Michaela started for the ammo shelves, then changed her mind and went back into the dispatch area. She grabbed Linny’s wastebasket and turned it over, dumping out a heap of crumpled paper and takeout coffee cups. Linny took no notice. Michaela loaded as many boxes of ammunition as she thought she could carry into the wastebasket and left the secure room with the basket clasped in her arms. Garth brushed past her to get his own armload of weaponry. Barry had left one of the triple entry doors open. Michaela staggered down the wide stone steps through the thickening rain in time to see Barry reach the Fleetwood. The bearded man got up from his bench, still holding his umbrella over his head. He said something to Barry, who replied. Then the bearded man, Willy, opened the RV’s rear door so Barry could put in his armload of guns.

Michaela joined him, panting. Barry took the wastebasket from her and dumped the boxes of ammo on top of the jackstraw pile of guns. They went back together while Willy stood beneath his umbrella, watching. Garth came out with a second load of armament, his pants sagging under the weight of the ammo boxes he had shoved into all his pockets.

“What did the old guy say to you?” Michaela asked.

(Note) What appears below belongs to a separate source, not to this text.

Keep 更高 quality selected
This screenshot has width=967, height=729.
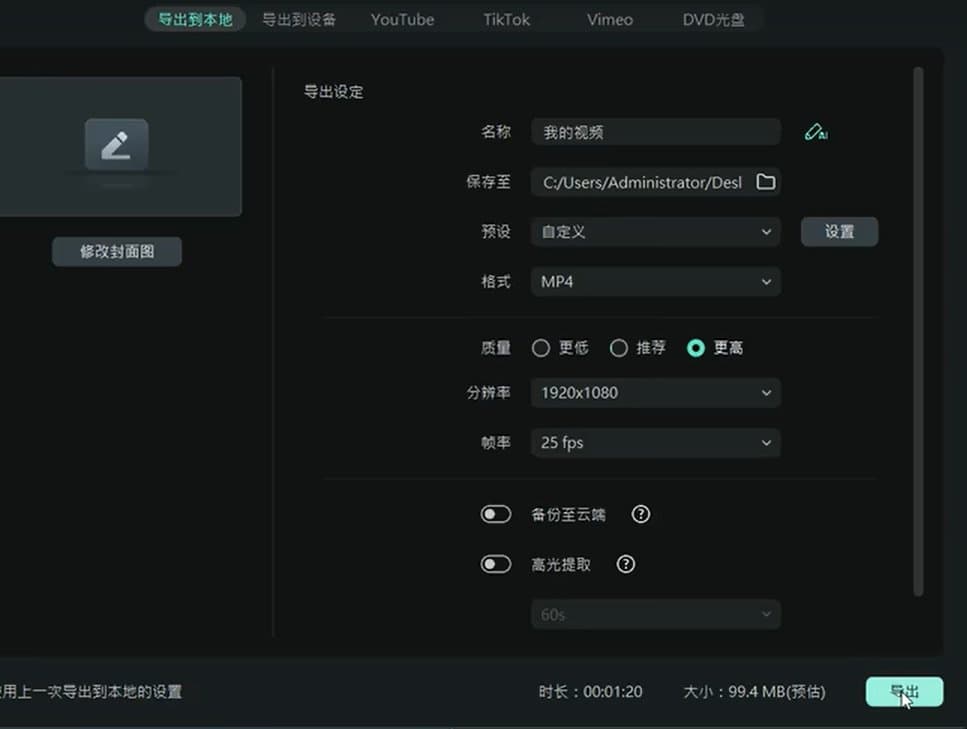696,348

“He wanted to know if we were doing something Sheriff Norcross would approve of,” Barry replied. “I said we were.”

They went back inside and hurried to the secure room. They had taken about half the weaponry. Michaela spotted something that looked like a submachine gun afflicted with the mumps. “We should definitely take that. I think it’s the teargas-launcher thingy. I don’t know if we need it, but I don’t want anyone else to have it.”

Garth rejoined them. “I come bearing bad news, Counselor Holden. Truck with a jackpot light on the dash just pulled up behind your RV.”

They hurried to the doors and peered out through the smoked glass. Two men were getting out of the truck, and Michaela recognized them both: the clown and his autograph hound partner.